Help would be appreciated
requestAnimationFrame calls its callback with a timestamp. This allows you to track the time passed between two frames:
let t = null;
const frame = dt => {
// Update and render your canvas
};
const loop = ts => {
const dt = t === null ? 0 : ts - t;
t = ts;
frame(dt / 1000);
requestAnimationFrame(loop);
};
This example calls frame with the elapsed time in seconds. This means you can express your velocity and acceleration in pixels/second.
You'll get:
position in px
velocity in px/s
acceleration in px/s/s
Updating the three becomes something like:
px += vx * dt;
vx += ax * dt;
In the example below I've implemented a quick random animation. Try increasing the entity count using the number input.
For small number of entities, we're able to render at 60fps and using the real elapsed time doesn't matter much.
But as you increase the number of entities, you'll see stuff starting to move really slowly if we don't take the elapsed time in to account!

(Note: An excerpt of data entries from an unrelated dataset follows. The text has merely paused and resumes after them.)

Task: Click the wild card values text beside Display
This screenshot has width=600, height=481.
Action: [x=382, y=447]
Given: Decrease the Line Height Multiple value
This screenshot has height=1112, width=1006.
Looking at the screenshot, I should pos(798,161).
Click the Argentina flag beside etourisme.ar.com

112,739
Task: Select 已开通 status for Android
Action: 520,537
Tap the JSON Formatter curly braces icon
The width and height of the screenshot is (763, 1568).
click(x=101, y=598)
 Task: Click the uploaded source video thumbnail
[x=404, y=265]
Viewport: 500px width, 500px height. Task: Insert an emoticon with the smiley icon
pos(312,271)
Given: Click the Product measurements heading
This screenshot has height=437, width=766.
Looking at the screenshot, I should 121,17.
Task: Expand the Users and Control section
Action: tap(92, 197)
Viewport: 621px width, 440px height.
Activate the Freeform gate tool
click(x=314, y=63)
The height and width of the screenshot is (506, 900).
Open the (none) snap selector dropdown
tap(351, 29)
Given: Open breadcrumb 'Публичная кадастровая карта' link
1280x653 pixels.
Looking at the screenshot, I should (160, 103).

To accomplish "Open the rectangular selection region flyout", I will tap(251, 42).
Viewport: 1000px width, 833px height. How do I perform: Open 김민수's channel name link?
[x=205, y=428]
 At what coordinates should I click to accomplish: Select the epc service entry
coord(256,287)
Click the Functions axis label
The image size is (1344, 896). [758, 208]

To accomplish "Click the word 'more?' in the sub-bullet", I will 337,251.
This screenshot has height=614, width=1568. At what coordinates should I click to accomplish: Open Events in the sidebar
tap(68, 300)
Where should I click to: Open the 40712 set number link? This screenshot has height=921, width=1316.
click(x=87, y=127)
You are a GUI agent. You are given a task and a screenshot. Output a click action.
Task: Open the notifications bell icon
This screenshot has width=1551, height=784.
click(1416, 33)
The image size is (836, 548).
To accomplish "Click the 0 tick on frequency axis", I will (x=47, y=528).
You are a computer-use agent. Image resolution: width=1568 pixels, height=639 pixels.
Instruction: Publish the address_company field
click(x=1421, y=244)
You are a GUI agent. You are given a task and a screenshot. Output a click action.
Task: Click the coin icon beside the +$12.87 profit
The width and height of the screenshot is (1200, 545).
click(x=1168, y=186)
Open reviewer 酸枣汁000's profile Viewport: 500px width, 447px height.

const G = 300; // px / s / s
const cvs = document.createElement("canvas");
cvs.width = 300;
cvs.height = 300;
cvs.style.border = "1px solid red";
const ctx = cvs.getContext("2d");
const Ball = (x, y, vx = 0, vy = 0, ax = 0, ay = G, color = "black") => {
const render = () => {
ctx.fillStyle = color;
ctx.beginPath();
ctx.arc(x, y, 10, 0, 2 * Math.PI);
ctx.closePath();
ctx.fill();
};
const update = (dt) => {
return Ball(
x + dt * vx,
y + dt * vy,
vx + dt * ax,
vy + dt * ay,
ax,
ay,
color
);
}
return { render, update };
}
const randomBalls = n => Array.from(
{ length: n },
() => Ball(
Math.random() * 300,
Math.random() * 300,
-100 + Math.random() * 200,
Math.random() * -200,
0,
G,
`#${[
(Math.floor(Math.random() * 255)).toString(16),
(Math.floor(Math.random() * 255)).toString(16),
(Math.floor(Math.random() * 255)).toString(16)
].join("")}`
)
);
// Game
let balls = randomBalls(100);
let t = null;
let useFrameTime = true;
const frame = dt => {
if (!useFrameTime) dt = 1 / 60;
// Update entities
balls = balls.map(b => b.update(dt));
// Clear window
ctx.clearRect(0, 0, cvs.width, cvs.height);
// Draw new rects
balls.forEach(b => b.render());
}
const loop = ts => {
const dt = t === null ? 0 : ts - t;
t = ts;
frame(dt / 1000);
requestAnimationFrame(loop);
}
document.body.append(cvs);
requestAnimationFrame(loop);
document.querySelector("button").addEventListener("click", () => {
const n = +document.querySelector("input[type=number]").value;
balls = randomBalls(n);
});
document.querySelector("input[type=checkbox]").addEventListener("change", (e) => {
useFrameTime = e.target.checked;
});
body { display: flex; }
<div style="width: 300px">
<p>Increase the count here. Time for all balls to exit the frame should stay roughly the same, but you should see the frame rate drop as you increase the number of entities to render.
</p>
<input type="number" value="100">
<button>Go</button>
<br>
<label><input type="checkbox" checked> Use frame time in render loop</label>
</div>
The Idea
I came across this idea of multiplication circles from a YouTube video that I stumbled upon and I thought that would be a fun thing to try and recreate using JavasSript and the canvas element.
The Original Video
The Problem
I smoothed out the animation the best I could but it still doesn't look as proper as I'd like. I suspect coming up with a solution would require a decent amount of math. To grasp the problem in detail I think it's easier to look at the code
window.onload = () => {
const app = document.querySelector('#app')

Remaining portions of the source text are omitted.